Moulay n’hésita pas un instant. Ils avaient tous entendu l’ordre direct d’Holtzman. Il appuya sur la détente. Les Dragons crièrent. Norma ferma les yeux.

Les éclats de cristaux retombèrent en tintant sur le sol. Holtzman laissa échapper un soupir.

Deux Dragons surgirent sur le seuil, leurs armes braquées sur Moulay. Mais en voyant l’attitude d’Holtzman, ils se détendirent en riant. L’esclave barbu abaissa le pistolet, l’air furieux. Les gardes le désarmèrent dans l’instant.

Quant à Holtzman, il se disait qu’il allait certainement recevoir une autre Médaille du Mérite de Poritrin.

Avec désinvolture, il se tourna vers le garde.

—                       Sergent, donnez-lui la grenade accrochée à votre ceinturon.

Le Dragon se roidit.

—                       Avec tout le respect que je vous dois, Savant, il ne saurait en être question.

—                       Votre pistolet Chandler a été inopérant, et il en sera de même pour la grenade. Imaginez à quel point ces boucliers vous seront utiles.

Norma intervint d’un ton paisible :

—                       Tout va bien, sergent. Le Savant sait parfaitement ce qu’il fait.

Moulay tendit la main d’un air avide.

Le Dragon ordonna :

—                       Auparavant, je veux que vous traversiez tous la passerelle.

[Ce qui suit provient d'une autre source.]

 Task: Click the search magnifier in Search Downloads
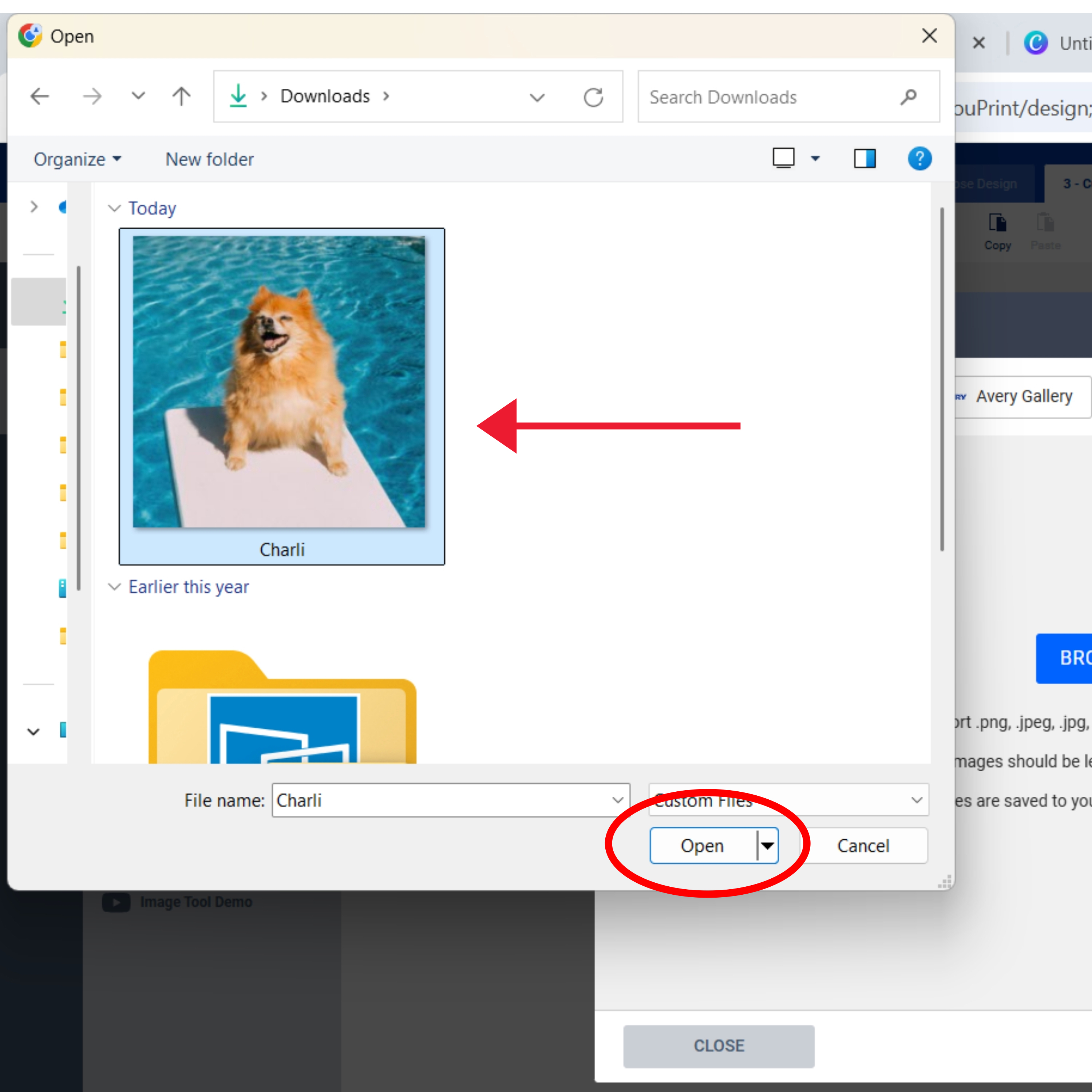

Ses hommes accompagnèrent Norma.

Enfin le sergent dégagea la grenade et la tendit au Zenchiite. Bel Moulay n’attendit pas qu’on lui répète les instructions et appuya sur la mise à feu en lançant la grenade vers Holtzman. Norma n’avait qu’une crainte : qu’elle roule lentement et franchisse le bouclier avant d’exploser.

Bel Moulay se précipita vers la passerelle. Norma, paralysée, vit la grenade rebondir sur le rideau d’énergie.

Et une corolle de feu ardent se déploya dans le dôme. L’onde de choc suivit et elle bascula en arrière. Elle se retrouva à genoux, penchée vers le fleuve, se disant qu’elle aurait dû apporter son nouveau suspenseur en se souvenant des esclaves qui avaient trouvé la mort dans la première expérience d’Holtzman.

Deux fenêtres avaient éclaté. Dans le nuage noir qui enveloppait la passerelle, Norma se releva.

Elle vit Bel Moulay, les mains jointes, cerné par les gardes prêts à tirer.

Elle retourna tant bien que mal jusqu’au dôme. Elle savait que le bouclier avait dû résister, mais elle redoutait quand même qu’une faute lui ait échappé dans les équations.

Holtzman s’avança vers elle en vacillant, le regard vague, en agitant la main dans les derniers tourbillons de fumée. Il avait coupé le générateur et, seul au milieu des débris du projectile, il semblait indemne, quoique échevelé.

 — Ça a marché ! La protection est totale. Pas une seule égratignure ! (Il se retourna.) Mais je dois avouer que nous avons détruit pas mal de matériel coûteux.

Il s’interrompit, l’air consterné, avant de partir d’un grand éclat de rire.